* [TASK MATERIAL]:
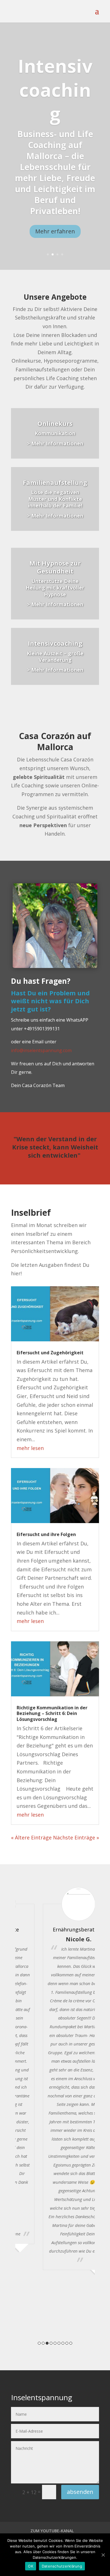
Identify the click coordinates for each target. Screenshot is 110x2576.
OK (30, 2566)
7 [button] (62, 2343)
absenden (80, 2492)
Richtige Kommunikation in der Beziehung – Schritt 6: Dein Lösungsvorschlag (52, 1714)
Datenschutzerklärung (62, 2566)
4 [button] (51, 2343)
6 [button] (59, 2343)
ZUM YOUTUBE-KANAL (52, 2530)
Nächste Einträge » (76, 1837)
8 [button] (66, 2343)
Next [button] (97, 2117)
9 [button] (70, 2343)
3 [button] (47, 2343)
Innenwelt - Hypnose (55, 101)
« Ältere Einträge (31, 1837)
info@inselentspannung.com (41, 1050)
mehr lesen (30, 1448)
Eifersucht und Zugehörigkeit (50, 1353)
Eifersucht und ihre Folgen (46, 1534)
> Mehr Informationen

* [EXERCISE PROMPT]: Quote every record above exactly, omitting any pictures they contain.

* [ANSWER BOX]:
Identify the click coordinates for each target. Screenshot is 110x2576.
OK (30, 2566)
7 [button] (62, 2343)
absenden (80, 2492)
Richtige Kommunikation in der Beziehung – Schritt 6: Dein Lösungsvorschlag (52, 1714)
Datenschutzerklärung (62, 2566)
4 [button] (51, 2343)
6 [button] (59, 2343)
ZUM YOUTUBE-KANAL (52, 2530)
Nächste Einträge » (76, 1837)
8 [button] (66, 2343)
Next [button] (97, 2117)
9 [button] (70, 2343)
3 [button] (47, 2343)
Innenwelt - Hypnose (55, 101)
« Ältere Einträge (31, 1837)
info@inselentspannung.com (41, 1050)
mehr lesen (30, 1448)
Eifersucht und Zugehörigkeit (50, 1353)
Eifersucht und ihre Folgen (46, 1534)
> Mehr Informationen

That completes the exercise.